Un acto de contrición, una disculpa; la intención de subsanar el error era más que necesario luego de que PwC (la firma que lleva más de 83 años tabulando votos e identificando a los ganadores del Oscar), entregara el sobre equivocado a los presentadores Warren Beatty y Faye Dunaway; quienes anunciarían al ganador del Premio a la Mejor Película. Eso provocó que se diera por ganadora a “La La Land”, cuando la elegida de los miembros de la Academia de Arte y Ciencias era “Moonlight”.

PwC, quien se condujo de forma impoluta a lo largo de las décadas en la entrega de premios, emitió un comunicado inmediato, responsabilizándose del error y disculpándose enfáticamente: “Nuestras más sinceras disculpas a La La Land, Warren Beatty, Faye Dunaway y a los espectadores por la equivocación ocurrida en el anuncio del premio a la mejor película”, declaró la empresa apenas finalizada la transmisión oficial de la entrega de premios.

En los días siguientes a la premiación, los titulares de todo el mundo se centraron en las disculpas de PwC por el error. Pero, ¿Acaso eso bastará para salvar la reputación y la marca de una de las firmas más prestigiosas del mundo? Sólo el tiempo lo dirá, pero, al menos, la empresa jamás dudó en hacer lo correcto y corregir inmediatamente el error.

PwC no es la única empresa en emitir veloces disculpas públicas. De hecho, son cada vez más los líderes de negocios que se disculpan públicamente por sus fallos. Este mes, el CEO de Facebook, Mark Zuckerberg admitió que su red social no estaba haciendo un buen trabajo en separar las noticias reales de hechos ficticios, o en detener la proliferación de ítems violentos o bulling publicado en su sitio. Citó errores en impedir la publicación de videos de índole política, en apoyo de movimientos por los derechos e igualdad y lamentó “estar de acuerdo con quienes dicen que cometemos muchos errores”. Zuckerberg suele publicar disculpas por las fallas en su red desde el año 2006. Y como él, hay cada vez más ejemplos de líderes que se responsabilizan por sus fallos y emiten púbicas disculpas.

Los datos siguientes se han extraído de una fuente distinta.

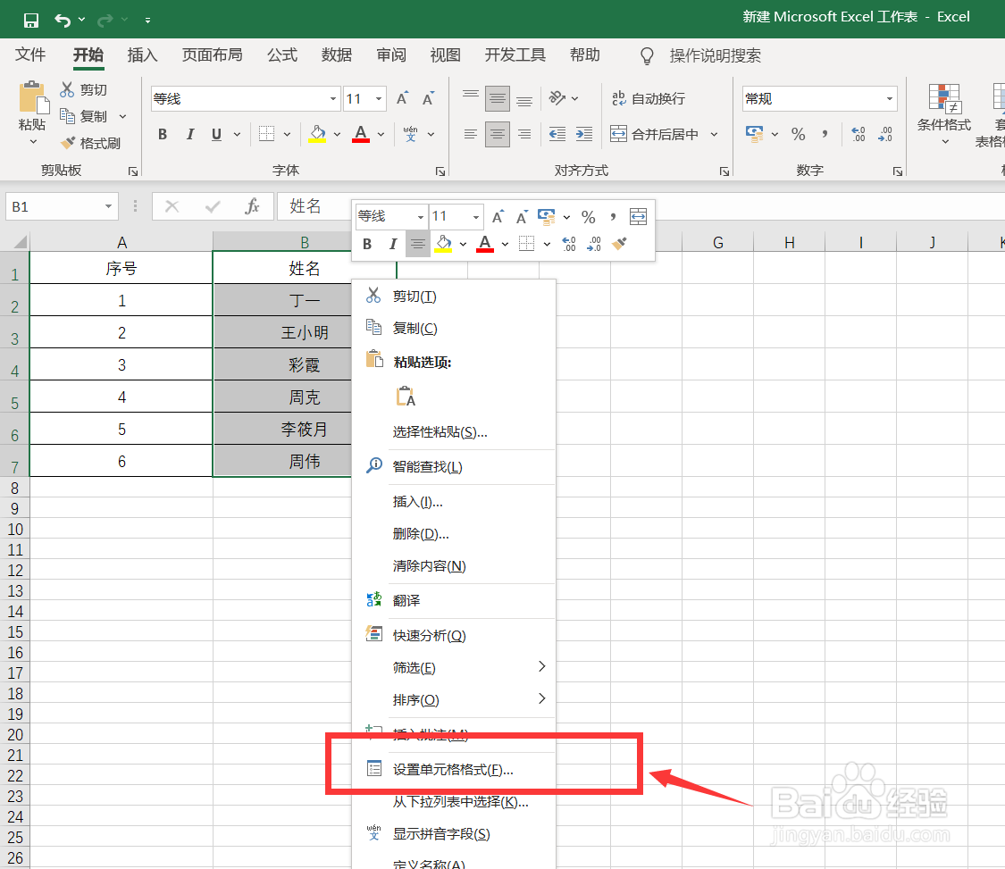Switch to the 插入 ribbon tab

tap(142, 54)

Escribí muchas veces acerca de la importancia de que los líderes tengan la capacidad de admitir errores (por tremendos que sean) y pedir disculpas. Con suerte, el acto de contrición ayuda a sanar las heridas provocadas por el error. Otras veces, la disculpa no alcanza ni sirve para salvar la reputación de una persona o empresa.

¿Por qué la disculpa es tan importante?
Porque, en el pasado, los líderes creían que siempre debían tener razón, siempre estar en lo cierto. Los líderes no debían ser vulnerables, por lo que, rara vez admitían un error y las disculpas eran percibidas como señales de debilidad. Los tiempos han cambiado rotundamente. En esta era de incertidumbre y cambios, es imposible pensar que una empresa o un líder acierten el 100% de las veces. Eso es algo que la gran firma PwC aprendió en los Oscars: la habilidad de ofrecer una sincera e inmediata disculpa es una competencia fundamental de liderazgo.

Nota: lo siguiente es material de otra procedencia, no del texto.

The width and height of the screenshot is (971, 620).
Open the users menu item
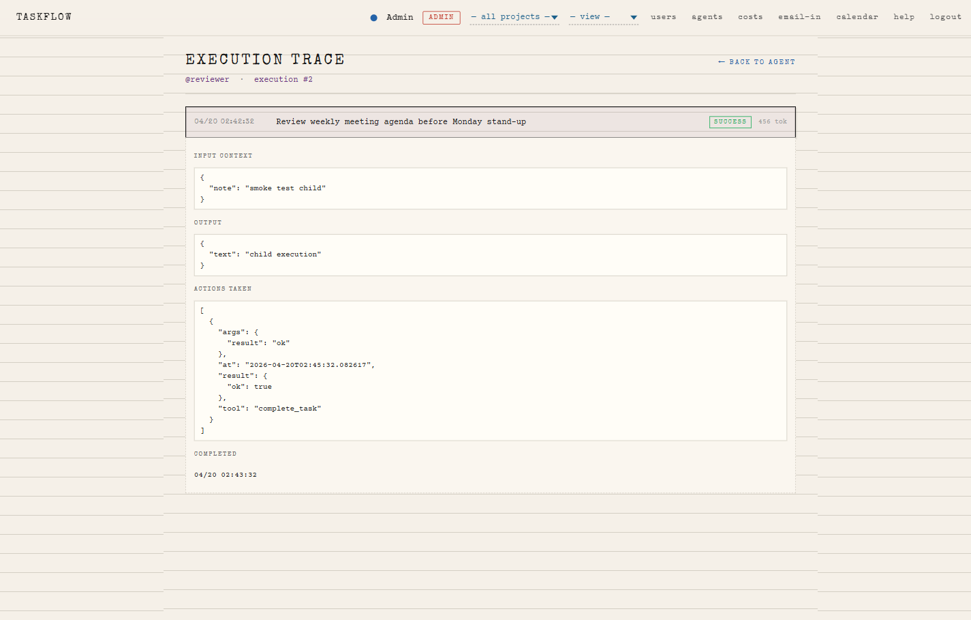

Hoy los empleados, accionistas y clientes quieren transparencia, responsabilidad y honestidad por parte de sus líderes. Lo que requiere que los líderes sean capaces de admitir errores. Eso conlleva coraje y humildad.

En el Gut Check de esta semana, preguntamos: ¿Tienes el coraje y la humildad para disculparte luego de un error?

Fuente: Vince Molinaro – Global Managing Director, Líder de Estrategias para Lee Hecht Harrison.